PROBLEM DESCRIPTION:
Below are some records. Set down exactly the line holding "Task: Select debug" and every later line through the end, omitting the pictures.

(Stored records)
· · · · ·

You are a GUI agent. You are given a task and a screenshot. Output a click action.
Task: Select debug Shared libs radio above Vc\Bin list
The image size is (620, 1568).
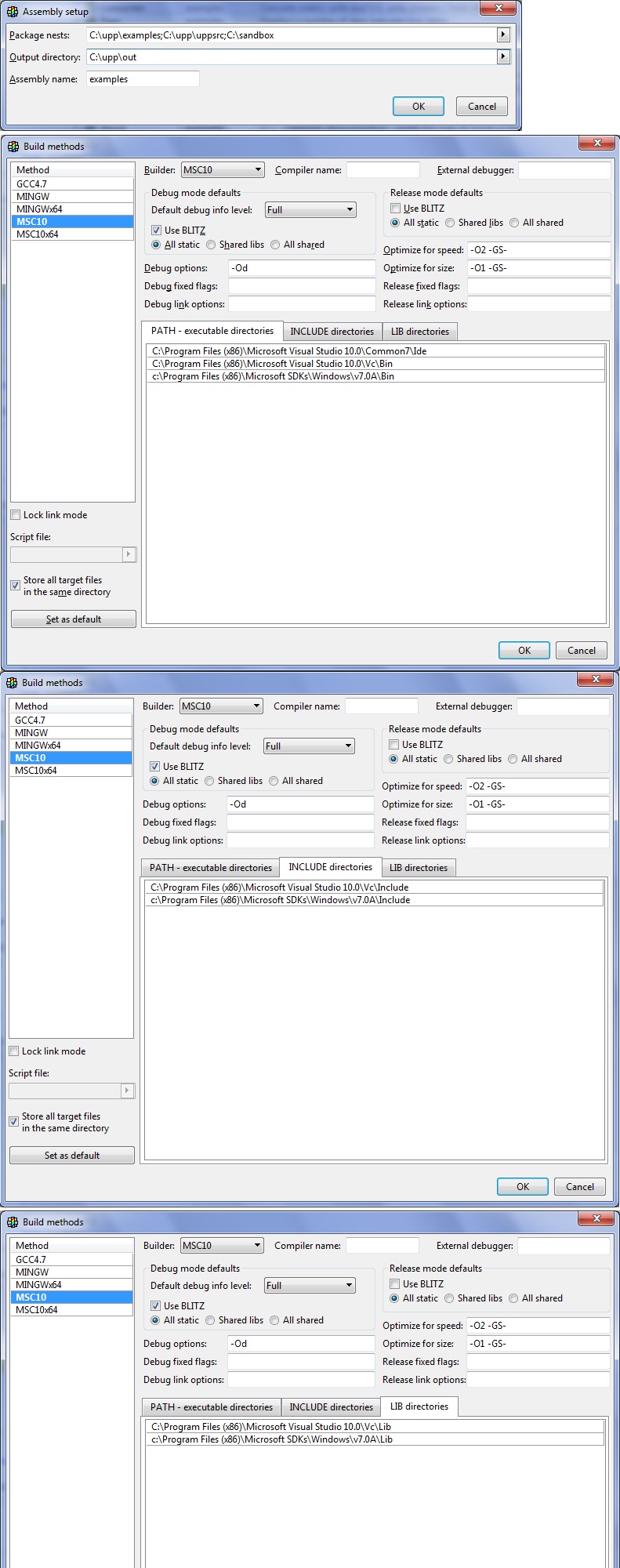click(x=211, y=245)
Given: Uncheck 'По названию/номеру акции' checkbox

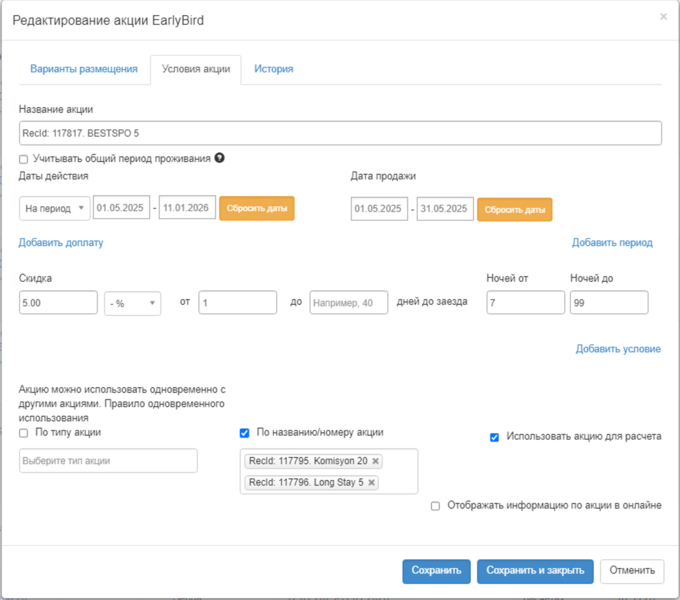Looking at the screenshot, I should [245, 433].
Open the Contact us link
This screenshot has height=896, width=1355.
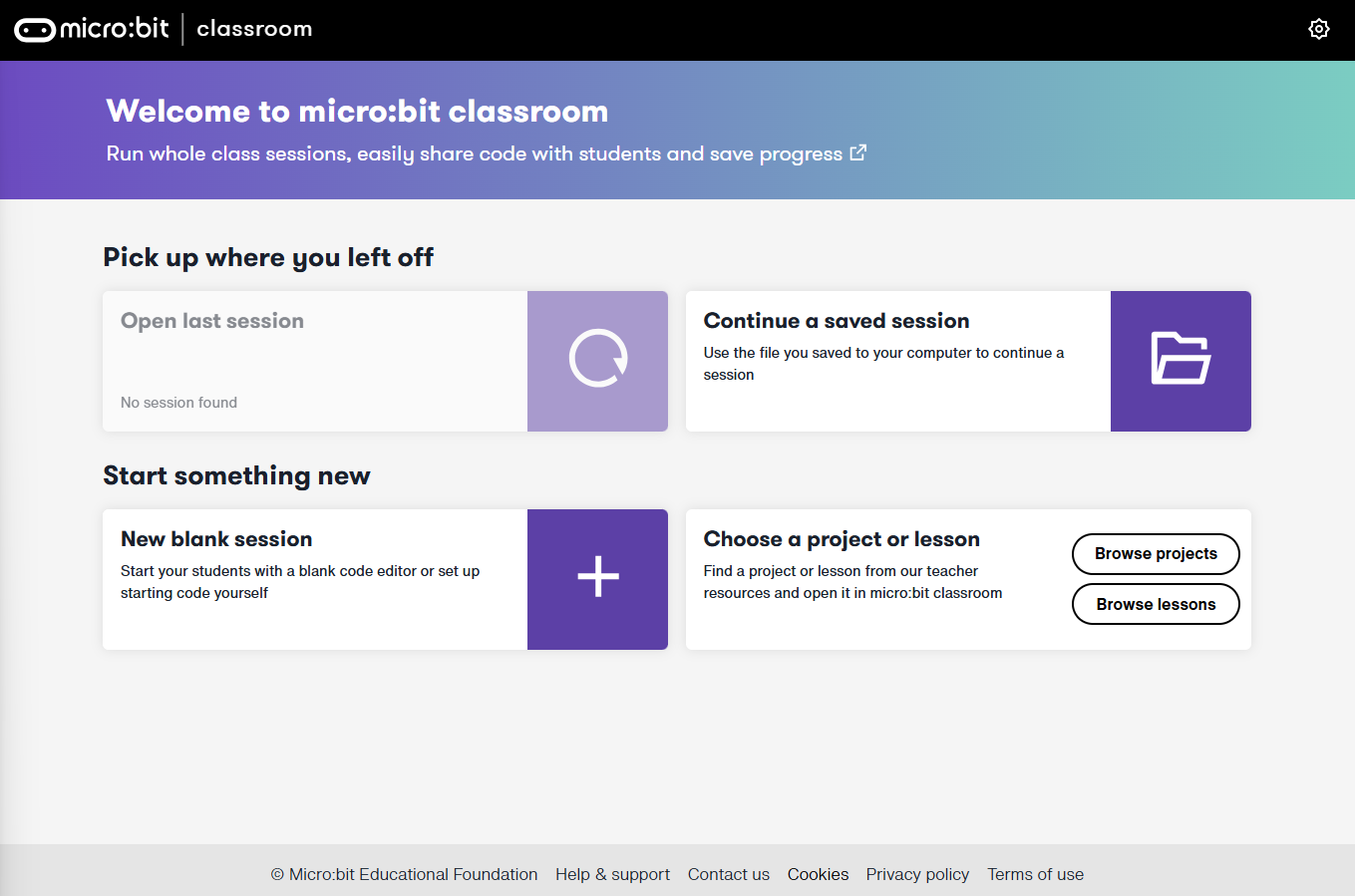tap(729, 874)
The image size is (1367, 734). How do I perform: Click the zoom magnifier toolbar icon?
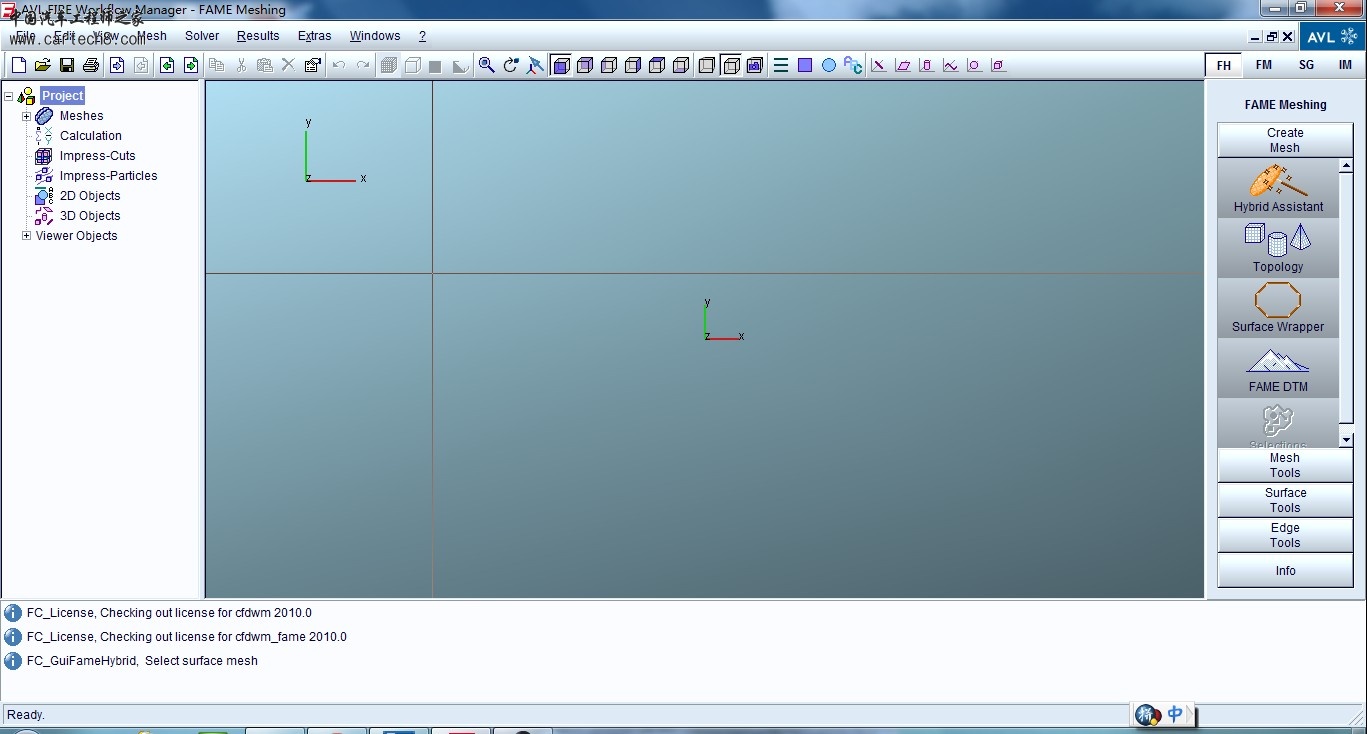click(486, 65)
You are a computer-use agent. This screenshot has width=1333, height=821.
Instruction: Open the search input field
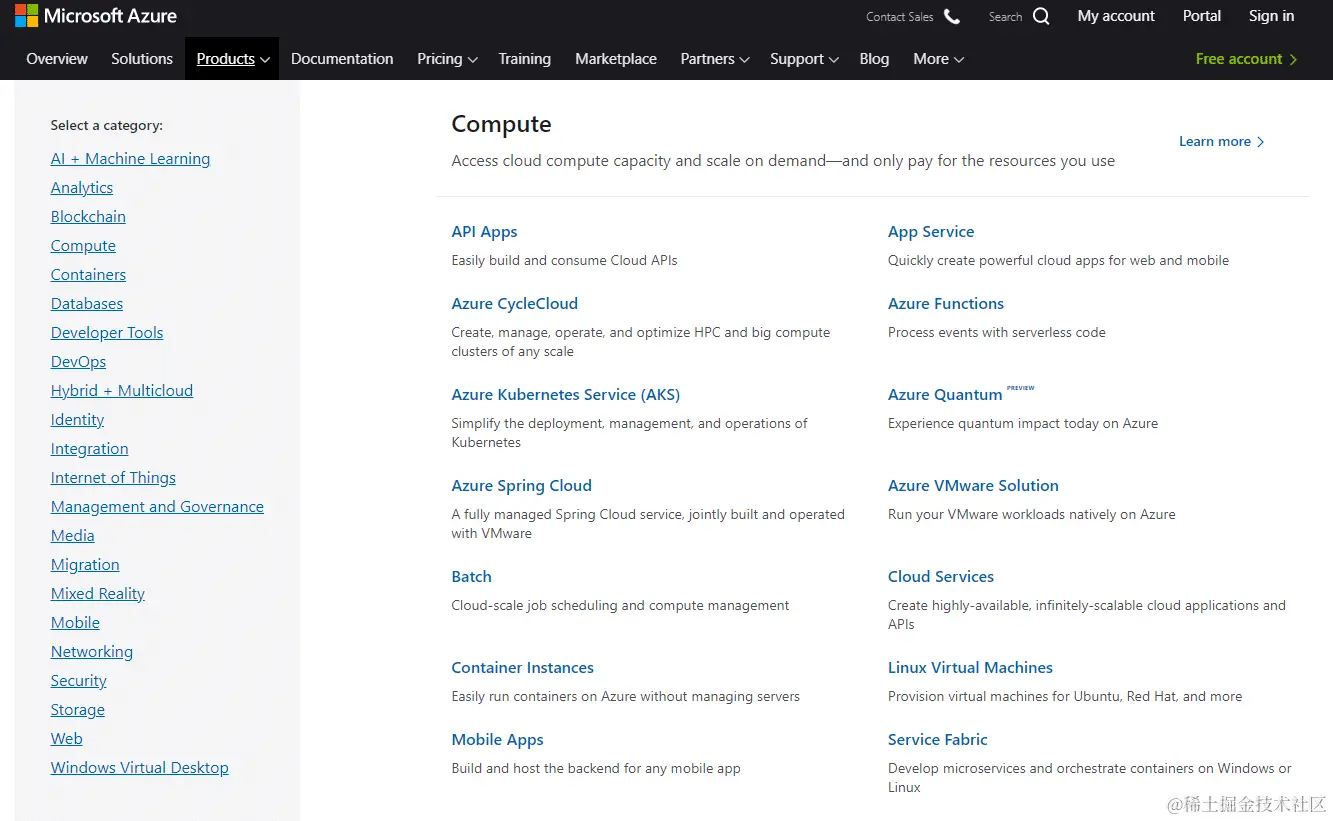point(1005,16)
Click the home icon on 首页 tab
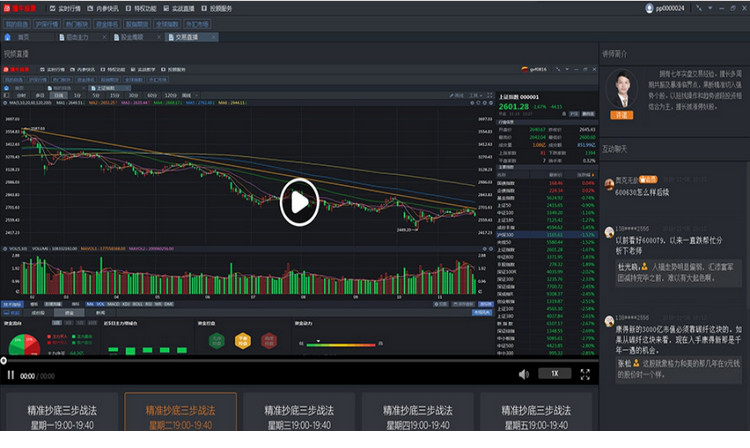Viewport: 750px width, 448px height. [x=9, y=36]
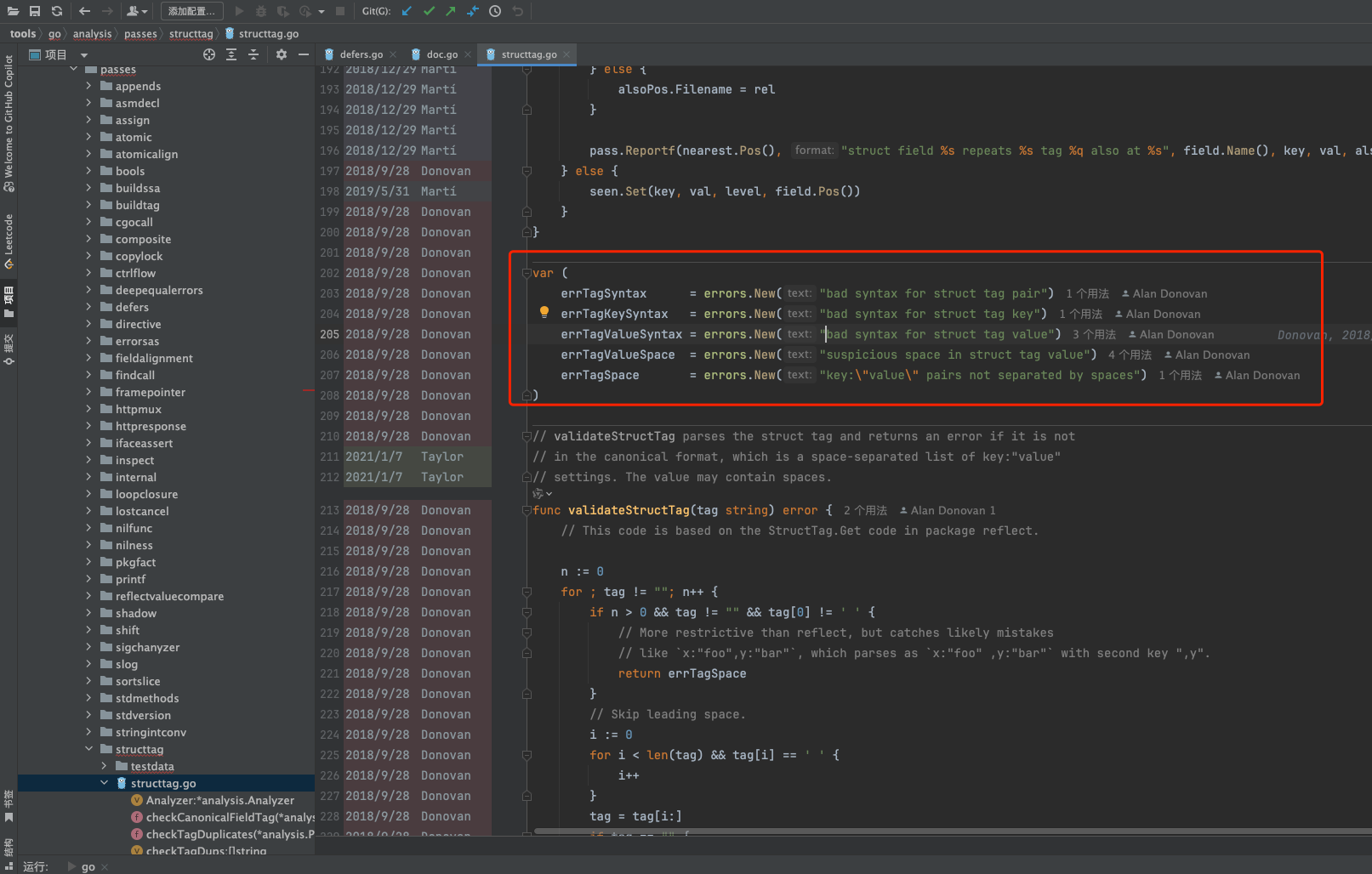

· · · · ·

OUTPUT OF THE EXERCISE:
Task: Select debug Shared libs radio above Vc\Bin list
The image size is (620, 1568).
click(x=211, y=245)
Given: Uncheck 'По названию/номеру акции' checkbox

Looking at the screenshot, I should [245, 433].
Open the Contact us link
This screenshot has height=896, width=1355.
tap(729, 874)
The image size is (1367, 734). How do I perform: Click the zoom magnifier toolbar icon?
click(486, 65)
You are a computer-use agent. This screenshot has width=1333, height=821.
Instruction: Open the search input field
point(1005,16)
Click the home icon on 首页 tab
Viewport: 750px width, 448px height. [x=9, y=36]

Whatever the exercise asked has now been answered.